By Herbert Lash
NEW YORK (Reuters) - Nasdaq OMX Group Inc <NDAQ.O> on Wednesday won a contract to manage a stock market data processor that sparked a three-hour trading halt in 2013 and recently was at the center of a stand-off among exchanges over who they would select as the winner.
Representatives from 14 U.S. stock exchanges and the Financial Industry Regulatory Authority selected Nasdaq after a months-long bidding process, according to a statement from Jordan & Jordan, a Wall Street consultancy that managed the bid.
Nasdaq agreed to a service contract that will require the SIP to be available 99.98 percent of the time, Jordan & Jordan said. The exchange operator had managed the 'securities information processor' (SIP) for years without a hitch until a malfunction sparked the trading halt in August 2013.

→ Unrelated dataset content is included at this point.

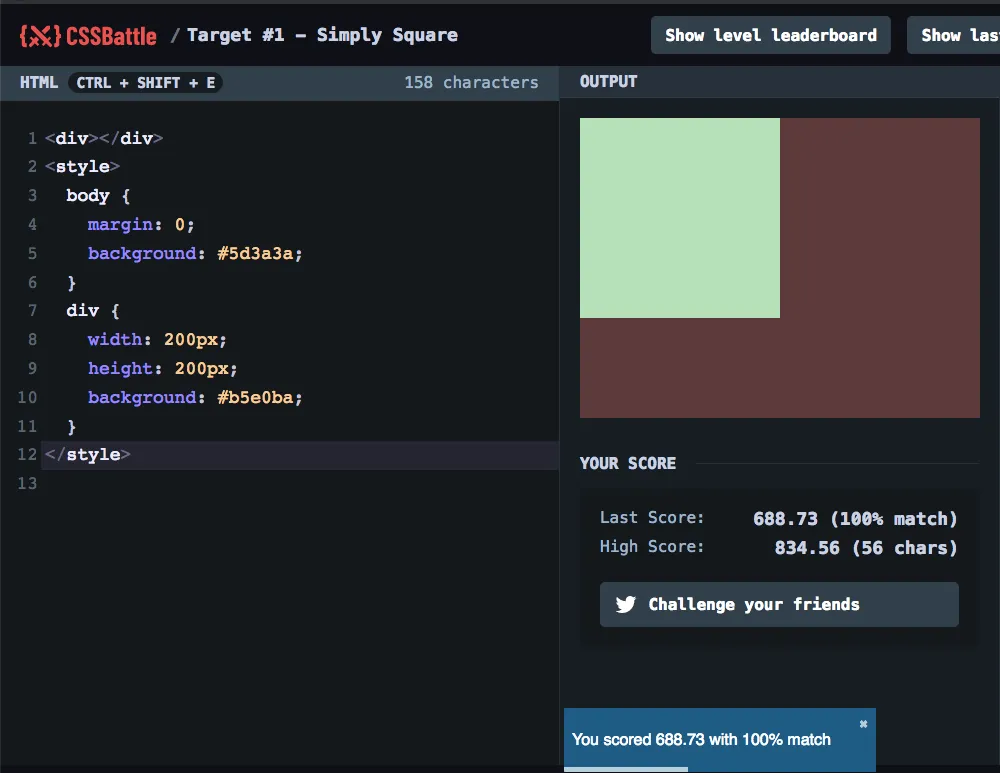
Task: Open the Target #1 – Simply Square title
Action: tap(322, 35)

The selection of Nasdaq will lead to the formation of a limited liability company that an exchange source said would be called CTC LLC, short for Consolidated Tape C.
Tape C is jargon for the Nasdaq-listed stocks whose price and quotation information used to be published on a tape. Last sale prices and quotations from all the U.S. stock exchanges are consolidated by the SIP and then disseminated to the market.
Nasdaq last year said it no longer wanted to manage the SIP and demanded changes to the contract for running the processor, including the creation of a limited liability company. Nasdaq in September won a contract to administer the SIP's billing.
After the SIP malfunctioned, the Securities and Exchange Commission ordered all the exchange operators to bolster the processors' resiliency and to implement back-up systems.
Nasdaq also agreed to swap the system of the current SIP it manages to INET technology, a move that will reduce the time it takes to transmit stock prices and quotations to 50 microseconds in early 2016, Jordan & Jordan said.
Within a year after INET technology is in place, the delivery time will be cut to 25 microseconds. According to data published by a unit of the New York Stock Exchange, trades in Nasdaq stocks were executed on average in 720 microseconds in the second quarter.
Nasdaq won the vote after 11 firms submitted documents showing their intent to bid and four of the firms were short-listed as finalists, Jordan & Jordan said.
The four finalists were Nasdaq, Thesys Technologies LLC, CenturyLink and a unit of exchange operator Miami International Holdings Inc. Several votes deadlocked over Nasdaq and Thesys, a unit of proprietary trading firm Tradeworx, sources close to the bidding process told Reuters.
A breakdown of the voting was not detailed, but an exchange source said the vote was unanimous.